Still the most cost effective given a power drop of one form or another would be some form of the above Dove board, or even in having a remote light board just plugging the dimmers into that drop of power and sending signal to the dimmers by way of control signal.

Taken as a given you have experience and training in wiring stuff, part of that is also in doing what is acceptable by code.

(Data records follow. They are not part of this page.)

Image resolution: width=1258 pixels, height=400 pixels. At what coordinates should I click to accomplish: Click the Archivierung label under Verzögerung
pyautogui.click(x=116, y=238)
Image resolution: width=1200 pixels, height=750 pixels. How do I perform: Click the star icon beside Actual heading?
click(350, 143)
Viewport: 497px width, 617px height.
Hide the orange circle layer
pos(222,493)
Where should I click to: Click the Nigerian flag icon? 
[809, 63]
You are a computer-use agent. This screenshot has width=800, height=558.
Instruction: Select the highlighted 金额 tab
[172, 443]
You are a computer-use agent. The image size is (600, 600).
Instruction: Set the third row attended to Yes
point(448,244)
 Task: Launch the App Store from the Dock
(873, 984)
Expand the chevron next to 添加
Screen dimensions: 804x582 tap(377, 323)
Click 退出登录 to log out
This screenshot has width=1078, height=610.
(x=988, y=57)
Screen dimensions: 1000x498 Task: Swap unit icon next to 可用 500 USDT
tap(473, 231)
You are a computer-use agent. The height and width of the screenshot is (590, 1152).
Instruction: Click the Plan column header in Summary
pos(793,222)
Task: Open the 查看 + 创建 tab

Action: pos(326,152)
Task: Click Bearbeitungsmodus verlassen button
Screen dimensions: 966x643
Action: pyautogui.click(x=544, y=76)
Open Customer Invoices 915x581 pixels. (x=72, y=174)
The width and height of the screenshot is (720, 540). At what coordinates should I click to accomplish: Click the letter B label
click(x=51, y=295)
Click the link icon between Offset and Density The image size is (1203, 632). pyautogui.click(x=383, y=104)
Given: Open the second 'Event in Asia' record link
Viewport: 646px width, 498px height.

Now given I have made some architectural wall switch remote in-line dimmers and they get used professionally. Such gear is made to the best quality possible to the extent of even being in weatherproof boxes with weather proof covers at times to protect them from all forms of abuse. Much less otherwise such components will have internal fuse or breaker protection on it as a complete wiring device. The training specific to these items in making such gear over the years is a bit different from in general knowing how to wire it. My recommendation would be in ensuring both compliance and listed or engineered equipment to be used by your theater, that should even line dimmers be necessary, buy them constructed for you rather than making them. At very least buy one and study than with supervision you have, make more to the exact same component standards. Them little details are often large differences between what's electrically safe and what will not be safe once dropped a few dozen times and dragged around the stage.
There are a few commercial grade boards that are along the same lines as the build-it-yourself type described here. Dove made one that had 12 channels and plugged into two 20a 120v circuits. If they were 500w fixtures there would be plenty of capacity. You would know that all the internal wiring, bussbars, etc. would be up to the task, and wouldn't need any dimmer packs.